Monsieur le Chef du gouvernement, les chiffres annoncés, chaque jour ne sont pas que des statistiques, ce sont des vies, ce sont des membres de nos familles, des amis, des connaissances, des collègues… Agissez avant qu’il ne soit trop tard. On n’a plus besoin de discours. On connaît bien la réalité de nos établissements hospitaliers, le comportement de nos concitoyens, de nos responsables. La situation est sous contrôle certes, mais, avouons-le, nous avons atteint un état critique qui échappe au contrôle.
Tous les indicateurs sont au rouge : le nombre de cas graves, de malades en réanimation, de décès, le nombre des gouvernorats classés rouge où la propagation du virus est très élevée…

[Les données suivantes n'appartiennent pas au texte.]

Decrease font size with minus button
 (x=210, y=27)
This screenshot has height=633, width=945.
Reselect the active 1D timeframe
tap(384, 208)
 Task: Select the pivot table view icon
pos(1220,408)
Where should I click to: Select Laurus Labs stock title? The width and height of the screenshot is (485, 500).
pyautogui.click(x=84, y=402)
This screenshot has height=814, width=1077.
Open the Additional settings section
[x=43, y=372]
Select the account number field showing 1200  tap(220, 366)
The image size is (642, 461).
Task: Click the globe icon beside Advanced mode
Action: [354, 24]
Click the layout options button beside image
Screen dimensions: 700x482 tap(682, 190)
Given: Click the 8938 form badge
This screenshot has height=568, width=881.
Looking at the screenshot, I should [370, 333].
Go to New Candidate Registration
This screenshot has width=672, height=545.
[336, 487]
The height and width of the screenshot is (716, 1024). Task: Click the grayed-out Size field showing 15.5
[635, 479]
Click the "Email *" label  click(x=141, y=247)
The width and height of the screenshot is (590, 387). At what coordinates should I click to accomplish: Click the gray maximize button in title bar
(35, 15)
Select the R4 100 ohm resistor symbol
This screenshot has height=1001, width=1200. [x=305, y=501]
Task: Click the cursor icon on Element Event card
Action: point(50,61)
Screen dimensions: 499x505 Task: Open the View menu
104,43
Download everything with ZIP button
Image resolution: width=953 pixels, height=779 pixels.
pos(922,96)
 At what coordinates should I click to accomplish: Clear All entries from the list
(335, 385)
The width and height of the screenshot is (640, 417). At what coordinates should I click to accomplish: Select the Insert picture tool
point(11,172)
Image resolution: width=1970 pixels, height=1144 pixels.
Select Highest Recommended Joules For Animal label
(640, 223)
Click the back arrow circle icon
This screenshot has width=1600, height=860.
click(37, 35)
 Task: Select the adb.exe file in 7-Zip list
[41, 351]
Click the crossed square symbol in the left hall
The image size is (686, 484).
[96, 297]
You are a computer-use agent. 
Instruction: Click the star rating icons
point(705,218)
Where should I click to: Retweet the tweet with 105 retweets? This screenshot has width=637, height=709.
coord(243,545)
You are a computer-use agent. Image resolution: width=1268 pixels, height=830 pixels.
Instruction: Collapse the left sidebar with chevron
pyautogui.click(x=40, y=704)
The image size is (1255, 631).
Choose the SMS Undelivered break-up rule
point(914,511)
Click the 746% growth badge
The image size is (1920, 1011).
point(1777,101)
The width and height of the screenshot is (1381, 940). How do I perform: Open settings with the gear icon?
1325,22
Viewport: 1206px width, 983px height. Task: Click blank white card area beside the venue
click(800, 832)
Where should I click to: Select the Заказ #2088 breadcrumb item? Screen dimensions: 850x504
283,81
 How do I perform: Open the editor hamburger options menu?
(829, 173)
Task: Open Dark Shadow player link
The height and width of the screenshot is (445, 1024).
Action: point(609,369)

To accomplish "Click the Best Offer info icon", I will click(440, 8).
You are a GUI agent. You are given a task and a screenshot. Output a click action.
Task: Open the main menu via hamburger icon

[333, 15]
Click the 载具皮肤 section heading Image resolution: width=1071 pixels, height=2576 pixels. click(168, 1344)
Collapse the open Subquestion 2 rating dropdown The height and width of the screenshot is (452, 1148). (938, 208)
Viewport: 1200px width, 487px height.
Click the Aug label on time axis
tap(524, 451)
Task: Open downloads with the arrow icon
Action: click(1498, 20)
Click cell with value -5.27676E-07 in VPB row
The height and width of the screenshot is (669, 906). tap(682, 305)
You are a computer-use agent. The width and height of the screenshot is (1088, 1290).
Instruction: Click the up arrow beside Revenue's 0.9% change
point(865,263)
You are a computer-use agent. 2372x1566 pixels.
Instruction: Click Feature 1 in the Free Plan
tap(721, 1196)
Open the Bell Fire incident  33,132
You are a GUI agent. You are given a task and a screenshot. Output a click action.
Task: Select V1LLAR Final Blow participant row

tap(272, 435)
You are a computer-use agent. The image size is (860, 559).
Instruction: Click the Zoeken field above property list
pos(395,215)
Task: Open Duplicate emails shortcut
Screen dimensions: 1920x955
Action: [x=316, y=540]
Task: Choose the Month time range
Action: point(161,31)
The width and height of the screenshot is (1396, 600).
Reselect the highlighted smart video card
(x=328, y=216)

Monsieur le Chef du gouvernement, prenez plus d’actions concrètes dans l’urgence, sinon ce sera fait dans la douleur. Tout le monde doit s’engager à éviter la catastrophe comme vous l’avez précisé dans votre dernière apparition télévisée, que le nombre de décès pourrait atteindre 6 ou 7 mille si les instructions préventives n’étaient pas respectées. Il est de votre devoir d’imposer un rappel à l’ordre à toutes les parties concernées, comme cela a été fait auprès des citoyens au sujet du port obligatoire du masque. Car les doutes sur l’efficacité des mesures prises, — le couvre-feu entre autres — ont grandi et les Tunisiens ont des craintes illimitées au gré des résurgences d’une pandémie qui persiste et fait de plus en plus sentir ses effets sanitaires, économiques, psychologiques et sociaux.